31 patients satisfied the inclusion criteria. Mean age was 50 years and 17 patients were females. 54 % patients reported low to moderate energy trauma which included simple fall from standing height or twisting injury. 28 (90.3 %) had B2 type of fracture pattern. 13 had fixation with staples only, 15 with a staple and home run screw. No patient had primary fusion. One patient had superficial infection treated with antibiotics only. Three patients developed symptomatic arthritis, out of which one proceeded to fusion. Six had implant removal for hardware related symptoms. Average AOFAS midfoot score at average four years follow-up was 77.8 which are satisfactory.
This paper highlights good outcome following memory staple fixation for Lisfranc injuries. We believe staples are more suited for the dorsal buttressing that is typically required and provide stable, reproducible fixation Our findings also suggest less need for implant removal compared to transarticular screw or plate fixation though larger studies would be required to make definitive conclusions.

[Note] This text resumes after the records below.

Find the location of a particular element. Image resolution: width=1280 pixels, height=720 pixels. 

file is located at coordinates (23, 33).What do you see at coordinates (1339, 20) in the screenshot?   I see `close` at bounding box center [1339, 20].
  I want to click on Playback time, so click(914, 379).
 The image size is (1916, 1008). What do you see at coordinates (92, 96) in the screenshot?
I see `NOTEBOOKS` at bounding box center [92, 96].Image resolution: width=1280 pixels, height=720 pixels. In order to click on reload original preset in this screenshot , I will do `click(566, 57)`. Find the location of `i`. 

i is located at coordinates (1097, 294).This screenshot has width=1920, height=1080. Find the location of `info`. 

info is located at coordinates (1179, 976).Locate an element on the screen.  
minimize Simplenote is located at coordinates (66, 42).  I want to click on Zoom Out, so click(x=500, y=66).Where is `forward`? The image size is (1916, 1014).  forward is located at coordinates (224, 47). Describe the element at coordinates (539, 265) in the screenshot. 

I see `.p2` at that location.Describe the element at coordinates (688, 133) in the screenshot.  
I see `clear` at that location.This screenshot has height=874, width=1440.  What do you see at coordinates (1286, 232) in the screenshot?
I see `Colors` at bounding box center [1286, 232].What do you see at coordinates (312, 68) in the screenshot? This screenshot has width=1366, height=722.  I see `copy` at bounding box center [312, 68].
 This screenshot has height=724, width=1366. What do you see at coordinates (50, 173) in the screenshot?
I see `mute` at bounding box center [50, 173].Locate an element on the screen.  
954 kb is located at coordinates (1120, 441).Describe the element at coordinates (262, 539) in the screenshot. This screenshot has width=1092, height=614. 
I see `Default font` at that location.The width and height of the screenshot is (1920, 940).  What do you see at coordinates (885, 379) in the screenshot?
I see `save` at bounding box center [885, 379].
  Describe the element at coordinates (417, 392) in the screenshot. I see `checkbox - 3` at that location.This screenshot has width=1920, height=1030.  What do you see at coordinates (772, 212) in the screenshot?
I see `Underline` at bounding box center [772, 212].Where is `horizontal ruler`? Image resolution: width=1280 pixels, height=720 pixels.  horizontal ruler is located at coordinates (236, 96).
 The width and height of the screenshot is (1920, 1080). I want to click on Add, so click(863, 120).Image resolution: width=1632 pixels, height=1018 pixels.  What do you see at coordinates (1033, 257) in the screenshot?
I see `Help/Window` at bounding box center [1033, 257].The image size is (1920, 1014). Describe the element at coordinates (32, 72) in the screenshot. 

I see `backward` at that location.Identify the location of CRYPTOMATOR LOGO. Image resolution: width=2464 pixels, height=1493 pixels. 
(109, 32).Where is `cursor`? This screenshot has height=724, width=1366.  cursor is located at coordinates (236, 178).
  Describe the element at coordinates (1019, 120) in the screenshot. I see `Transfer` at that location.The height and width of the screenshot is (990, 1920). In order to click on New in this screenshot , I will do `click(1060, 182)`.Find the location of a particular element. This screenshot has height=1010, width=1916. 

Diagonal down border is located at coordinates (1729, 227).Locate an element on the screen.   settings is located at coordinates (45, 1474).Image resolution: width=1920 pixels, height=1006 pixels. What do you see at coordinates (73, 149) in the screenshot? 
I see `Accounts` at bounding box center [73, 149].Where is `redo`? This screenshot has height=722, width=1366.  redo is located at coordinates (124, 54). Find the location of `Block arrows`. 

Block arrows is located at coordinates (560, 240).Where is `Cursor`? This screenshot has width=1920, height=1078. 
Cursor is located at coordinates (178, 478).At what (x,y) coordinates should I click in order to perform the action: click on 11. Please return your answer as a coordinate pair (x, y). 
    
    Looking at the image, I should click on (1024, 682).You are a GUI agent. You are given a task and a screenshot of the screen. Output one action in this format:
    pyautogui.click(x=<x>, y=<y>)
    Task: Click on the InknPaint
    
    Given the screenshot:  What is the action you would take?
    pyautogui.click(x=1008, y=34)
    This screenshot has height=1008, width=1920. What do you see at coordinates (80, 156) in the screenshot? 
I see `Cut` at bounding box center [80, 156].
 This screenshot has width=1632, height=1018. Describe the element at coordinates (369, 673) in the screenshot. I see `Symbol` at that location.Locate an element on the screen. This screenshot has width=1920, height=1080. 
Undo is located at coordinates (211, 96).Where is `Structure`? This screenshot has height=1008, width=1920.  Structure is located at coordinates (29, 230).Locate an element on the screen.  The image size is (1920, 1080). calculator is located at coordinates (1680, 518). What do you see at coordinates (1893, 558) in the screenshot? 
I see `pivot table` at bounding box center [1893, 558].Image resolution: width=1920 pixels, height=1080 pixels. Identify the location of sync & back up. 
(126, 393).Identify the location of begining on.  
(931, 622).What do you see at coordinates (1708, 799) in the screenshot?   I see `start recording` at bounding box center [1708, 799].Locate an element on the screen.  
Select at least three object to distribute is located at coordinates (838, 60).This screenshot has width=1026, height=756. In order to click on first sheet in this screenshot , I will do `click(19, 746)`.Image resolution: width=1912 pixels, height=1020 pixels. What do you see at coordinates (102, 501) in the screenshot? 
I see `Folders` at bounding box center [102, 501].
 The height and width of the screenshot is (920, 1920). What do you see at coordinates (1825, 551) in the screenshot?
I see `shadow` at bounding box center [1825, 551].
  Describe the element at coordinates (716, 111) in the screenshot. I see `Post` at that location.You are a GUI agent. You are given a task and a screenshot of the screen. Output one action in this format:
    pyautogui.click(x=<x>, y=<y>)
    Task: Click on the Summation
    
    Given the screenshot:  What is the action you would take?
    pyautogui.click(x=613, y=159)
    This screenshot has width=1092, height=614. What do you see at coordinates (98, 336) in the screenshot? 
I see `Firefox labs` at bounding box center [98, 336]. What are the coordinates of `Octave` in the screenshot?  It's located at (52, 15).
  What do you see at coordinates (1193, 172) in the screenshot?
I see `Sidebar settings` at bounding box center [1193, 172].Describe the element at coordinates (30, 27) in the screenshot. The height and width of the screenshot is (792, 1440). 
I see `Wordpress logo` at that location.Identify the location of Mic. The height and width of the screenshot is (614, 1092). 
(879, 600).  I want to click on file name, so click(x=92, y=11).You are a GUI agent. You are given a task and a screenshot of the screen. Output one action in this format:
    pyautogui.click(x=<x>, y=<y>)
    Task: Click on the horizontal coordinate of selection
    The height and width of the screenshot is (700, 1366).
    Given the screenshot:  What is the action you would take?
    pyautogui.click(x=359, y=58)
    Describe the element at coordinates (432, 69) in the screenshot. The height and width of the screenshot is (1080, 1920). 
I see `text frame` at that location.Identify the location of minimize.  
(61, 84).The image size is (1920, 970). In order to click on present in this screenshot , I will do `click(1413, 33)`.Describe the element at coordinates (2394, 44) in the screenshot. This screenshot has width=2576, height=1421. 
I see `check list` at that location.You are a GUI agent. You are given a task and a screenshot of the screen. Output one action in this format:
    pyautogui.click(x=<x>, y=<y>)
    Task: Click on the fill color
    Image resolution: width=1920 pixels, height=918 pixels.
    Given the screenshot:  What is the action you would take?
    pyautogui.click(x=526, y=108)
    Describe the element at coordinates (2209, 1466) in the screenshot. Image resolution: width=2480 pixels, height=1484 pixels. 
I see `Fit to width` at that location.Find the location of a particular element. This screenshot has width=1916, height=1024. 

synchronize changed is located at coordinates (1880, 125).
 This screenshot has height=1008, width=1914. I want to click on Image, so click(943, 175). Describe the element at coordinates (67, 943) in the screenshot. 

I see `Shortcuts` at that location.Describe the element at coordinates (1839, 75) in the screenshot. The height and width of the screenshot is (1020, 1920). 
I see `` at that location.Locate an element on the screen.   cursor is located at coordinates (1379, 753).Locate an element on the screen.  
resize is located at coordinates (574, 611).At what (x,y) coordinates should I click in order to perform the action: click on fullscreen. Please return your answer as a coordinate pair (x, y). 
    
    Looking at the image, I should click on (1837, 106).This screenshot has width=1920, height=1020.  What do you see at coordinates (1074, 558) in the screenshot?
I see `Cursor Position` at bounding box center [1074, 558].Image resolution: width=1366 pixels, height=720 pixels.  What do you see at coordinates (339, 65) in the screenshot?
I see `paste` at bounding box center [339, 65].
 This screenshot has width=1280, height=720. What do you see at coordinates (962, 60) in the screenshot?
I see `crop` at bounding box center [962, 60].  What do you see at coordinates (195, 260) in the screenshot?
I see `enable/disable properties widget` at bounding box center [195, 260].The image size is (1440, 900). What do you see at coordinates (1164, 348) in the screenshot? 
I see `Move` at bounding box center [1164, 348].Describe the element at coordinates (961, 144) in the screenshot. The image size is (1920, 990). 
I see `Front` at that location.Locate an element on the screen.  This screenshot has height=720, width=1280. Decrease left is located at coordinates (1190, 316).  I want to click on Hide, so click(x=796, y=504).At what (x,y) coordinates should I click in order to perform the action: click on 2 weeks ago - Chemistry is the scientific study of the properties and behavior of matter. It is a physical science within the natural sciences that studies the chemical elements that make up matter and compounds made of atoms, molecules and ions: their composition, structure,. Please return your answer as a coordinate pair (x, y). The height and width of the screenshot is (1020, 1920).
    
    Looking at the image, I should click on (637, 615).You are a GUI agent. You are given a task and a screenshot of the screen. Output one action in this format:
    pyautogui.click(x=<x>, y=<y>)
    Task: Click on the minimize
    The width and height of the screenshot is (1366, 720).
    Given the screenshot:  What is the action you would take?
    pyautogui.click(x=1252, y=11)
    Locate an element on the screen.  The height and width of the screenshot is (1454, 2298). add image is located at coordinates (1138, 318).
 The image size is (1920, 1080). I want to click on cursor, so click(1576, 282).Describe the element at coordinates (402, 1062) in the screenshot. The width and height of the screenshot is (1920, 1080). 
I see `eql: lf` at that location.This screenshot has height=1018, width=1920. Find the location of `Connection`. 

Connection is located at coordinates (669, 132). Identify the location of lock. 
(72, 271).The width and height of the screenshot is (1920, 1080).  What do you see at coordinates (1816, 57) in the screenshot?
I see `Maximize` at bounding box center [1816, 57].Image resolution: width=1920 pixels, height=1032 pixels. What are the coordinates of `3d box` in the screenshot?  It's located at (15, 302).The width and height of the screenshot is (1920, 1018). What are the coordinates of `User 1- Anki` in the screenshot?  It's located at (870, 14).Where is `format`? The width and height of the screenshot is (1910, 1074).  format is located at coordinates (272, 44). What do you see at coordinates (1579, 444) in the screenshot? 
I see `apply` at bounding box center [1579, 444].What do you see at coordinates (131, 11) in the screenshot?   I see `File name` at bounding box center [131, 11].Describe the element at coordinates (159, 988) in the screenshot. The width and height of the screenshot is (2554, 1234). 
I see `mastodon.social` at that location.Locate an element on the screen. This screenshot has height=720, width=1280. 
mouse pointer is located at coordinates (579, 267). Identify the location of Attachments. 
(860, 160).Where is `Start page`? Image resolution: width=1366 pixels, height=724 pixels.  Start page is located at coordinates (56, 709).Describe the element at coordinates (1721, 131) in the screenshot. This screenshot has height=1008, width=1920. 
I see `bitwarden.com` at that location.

各种固定方式已被用于治疗 Lisfranc 损伤。记忆合金钉(Nitinol)提供了一种简单的经关节内固定选择,适用于无骨干延伸的特定骨折类型。然而,文献中关于其疗效和患者报告结果的证据很少。本研究旨在介绍采用记忆合金钉治疗 Lisfranc 损伤的长期结果和平均随访 4 年的患者报告结果。
这是一项回顾性分析,纳入 2010 年 12 月至 2018 年 10 月期间采用形状记忆合金(Nitinol)钉固定治疗 Lisfranc 损伤的所有患者。记录患者人口统计学、损伤机制、Lisfranc 损伤分类、随访时间、并发症、翻修手术、植入物取出和患者报告结果(AOFAS 中足评分)。
31 例患者符合纳入标准。平均年龄为 50 岁,女性 17 例。54%的患者报告为低至中度能量创伤,包括简单的站立高度摔倒或扭伤。28 例(90.3%)为 B2 型骨折模式。13 例仅用钉固定,15 例用钉和 Home Run 螺钉固定。没有患者进行了初次融合。1 例患者发生浅表感染,仅用抗生素治疗。3 例出现症状性关节炎,其中 1 例进行了融合。6 例因与植入物相关的症状取出植入物。平均随访 4 年时的 AOFAS 中足评分平均为 77.8,结果令人满意。
本文强调了记忆合金钉固定 Lisfranc 损伤的良好结果。我们认为,钉更适合通常需要的背侧支撑,提供稳定、可重复的固定。我们的发现还表明,与经关节螺钉或钢板固定相比,需要取出植入物的情况较少,尽管需要更大规模的研究才能得出明确的结论。